On Mon, Sep 28, 2015 at 12:00:52PM +0100, Cathal (Phone) wrote:
I gather it was discovered when a trade association was setting out to show off how awesome and clean modern diesels were, and did their own tests on actual road driving unlike the EPA. They discovered how shit the pollution really was and decided to report it.
Which, if that's accurate, really reaffirms my faith in some of humanity, because it was actively against their interests to do so?
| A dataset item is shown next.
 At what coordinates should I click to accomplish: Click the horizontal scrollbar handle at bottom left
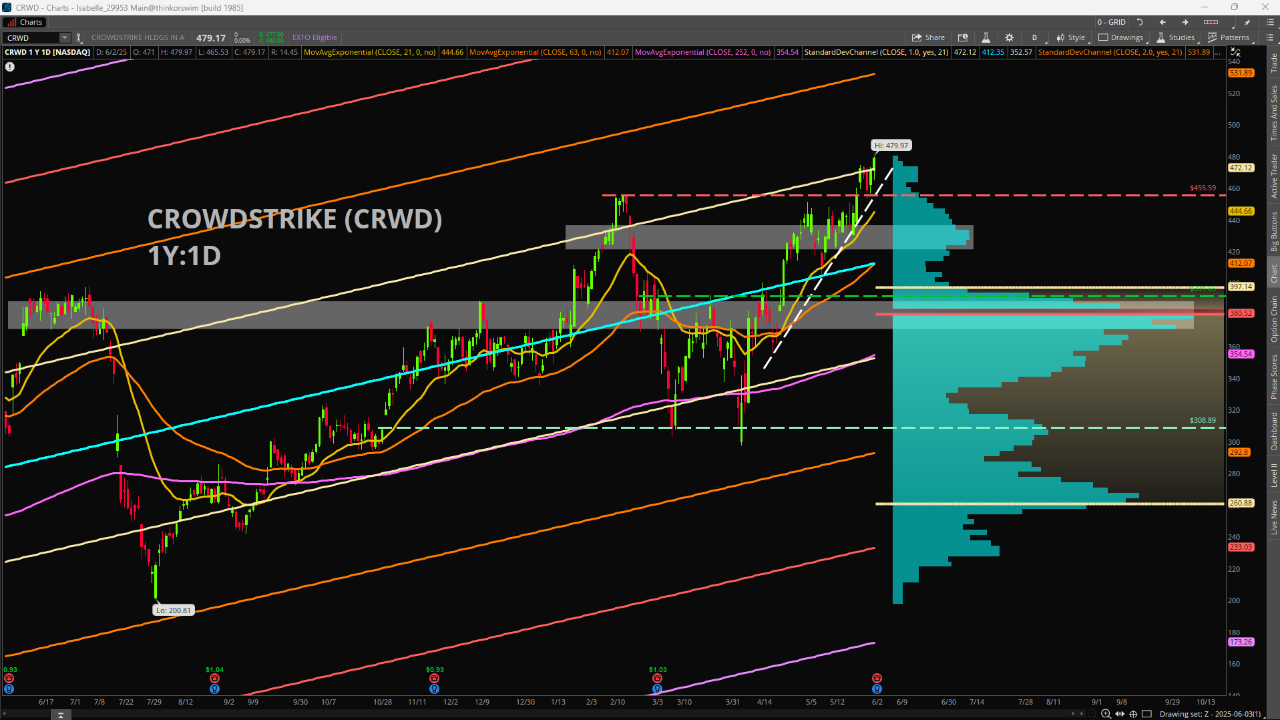[62, 714]
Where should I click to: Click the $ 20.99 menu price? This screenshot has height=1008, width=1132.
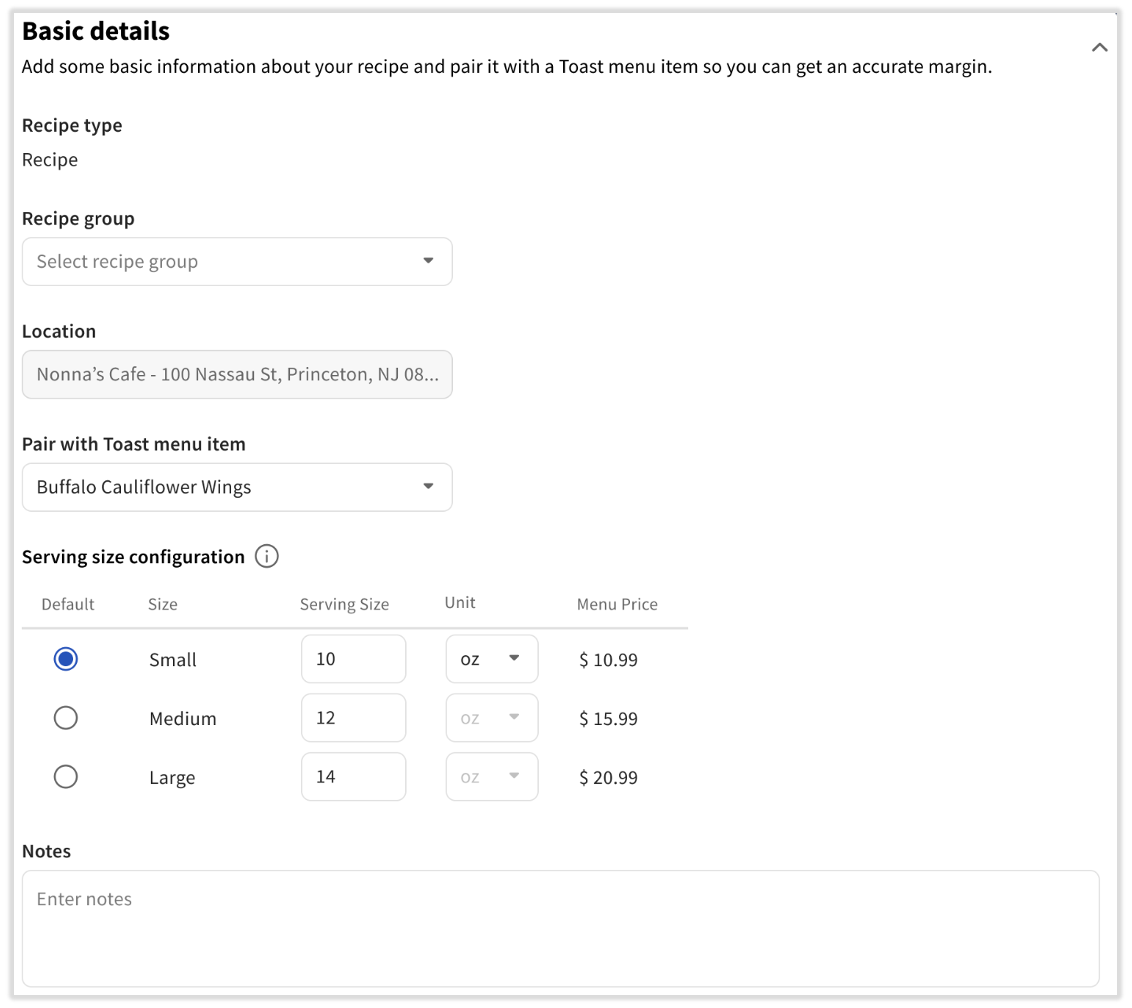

AFAICT this was discovered by scholars, not regulators (check wikipedia link). Cheating EPA appears to be common practice: https://en.wikipedia.org/w/index.php?title=Volkswagen_emissions_violations&oldid=683264419 In 1973, Chrysler, Ford Motor Company, General Motors, Toyota, and Volkswagen had to remove ambient temperature switches which affected emissions, though the companies denied intentional cheating and said that strategies like enriching fuel mixture during cold engine warm-up periods could reduce overall pollution. In 1996 General Motors had to pay a near-record fine of $11 million, and had to recall almost as many cars as Volkswagen's US TDI diesels, 470,000, when they, like Volkswagen, programmed ECU software to disengage emissions controls during conditions known to exist when the cars were not being lab tested by the EPA. There are more cases linked.